Entries supplied:
--- BEGIN ---

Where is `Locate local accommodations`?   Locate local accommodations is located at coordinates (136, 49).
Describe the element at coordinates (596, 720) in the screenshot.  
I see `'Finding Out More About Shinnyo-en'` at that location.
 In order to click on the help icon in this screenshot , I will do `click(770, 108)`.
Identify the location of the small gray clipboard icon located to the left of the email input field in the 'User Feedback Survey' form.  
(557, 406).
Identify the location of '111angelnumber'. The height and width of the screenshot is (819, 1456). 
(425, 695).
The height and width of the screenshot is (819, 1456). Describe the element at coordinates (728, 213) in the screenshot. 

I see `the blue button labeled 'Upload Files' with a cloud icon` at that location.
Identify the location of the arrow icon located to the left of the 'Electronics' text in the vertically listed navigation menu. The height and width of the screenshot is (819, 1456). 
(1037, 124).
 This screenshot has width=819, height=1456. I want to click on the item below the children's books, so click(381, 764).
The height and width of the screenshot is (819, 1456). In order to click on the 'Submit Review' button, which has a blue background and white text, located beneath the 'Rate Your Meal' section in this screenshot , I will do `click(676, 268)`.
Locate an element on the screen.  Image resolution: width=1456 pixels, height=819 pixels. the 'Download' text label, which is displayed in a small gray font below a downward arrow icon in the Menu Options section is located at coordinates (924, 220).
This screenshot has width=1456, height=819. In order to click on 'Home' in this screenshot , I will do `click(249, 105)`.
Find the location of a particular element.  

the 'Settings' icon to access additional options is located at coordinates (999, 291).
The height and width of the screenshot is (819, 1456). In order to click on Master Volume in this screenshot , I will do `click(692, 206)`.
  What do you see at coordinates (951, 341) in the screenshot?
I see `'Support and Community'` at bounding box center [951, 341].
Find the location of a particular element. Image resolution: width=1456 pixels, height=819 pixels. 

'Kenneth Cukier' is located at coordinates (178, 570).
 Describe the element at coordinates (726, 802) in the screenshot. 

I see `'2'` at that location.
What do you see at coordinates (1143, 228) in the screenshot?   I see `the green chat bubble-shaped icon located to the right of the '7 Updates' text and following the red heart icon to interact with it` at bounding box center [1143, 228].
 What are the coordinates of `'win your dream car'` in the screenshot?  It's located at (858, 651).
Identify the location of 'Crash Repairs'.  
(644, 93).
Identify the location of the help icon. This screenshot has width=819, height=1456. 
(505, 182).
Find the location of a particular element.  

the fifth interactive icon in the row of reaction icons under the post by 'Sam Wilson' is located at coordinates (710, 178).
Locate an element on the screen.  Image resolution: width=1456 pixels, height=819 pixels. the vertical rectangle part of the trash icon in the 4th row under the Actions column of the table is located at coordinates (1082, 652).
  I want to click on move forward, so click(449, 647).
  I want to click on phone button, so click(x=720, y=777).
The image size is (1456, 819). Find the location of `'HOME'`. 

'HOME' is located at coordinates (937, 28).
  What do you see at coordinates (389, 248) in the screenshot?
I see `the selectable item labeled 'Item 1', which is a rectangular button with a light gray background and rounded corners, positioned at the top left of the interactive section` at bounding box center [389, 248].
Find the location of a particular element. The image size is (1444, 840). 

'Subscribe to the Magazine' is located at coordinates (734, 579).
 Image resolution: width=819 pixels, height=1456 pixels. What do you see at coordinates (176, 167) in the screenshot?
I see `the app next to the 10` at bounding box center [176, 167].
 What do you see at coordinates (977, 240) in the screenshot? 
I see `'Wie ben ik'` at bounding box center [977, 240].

--- END ---

Copy the records above verbatim, from the line containing "Find the location of a particular element. Image" through the line containing "(505, 182).", both of those lines included.

Task answer:
Find the location of a particular element. Image resolution: width=1456 pixels, height=819 pixels. 

'Kenneth Cukier' is located at coordinates (178, 570).
 Describe the element at coordinates (726, 802) in the screenshot. 

I see `'2'` at that location.
What do you see at coordinates (1143, 228) in the screenshot?   I see `the green chat bubble-shaped icon located to the right of the '7 Updates' text and following the red heart icon to interact with it` at bounding box center [1143, 228].
 What are the coordinates of `'win your dream car'` in the screenshot?  It's located at (858, 651).
Identify the location of 'Crash Repairs'.  
(644, 93).
Identify the location of the help icon. This screenshot has width=819, height=1456. 
(505, 182).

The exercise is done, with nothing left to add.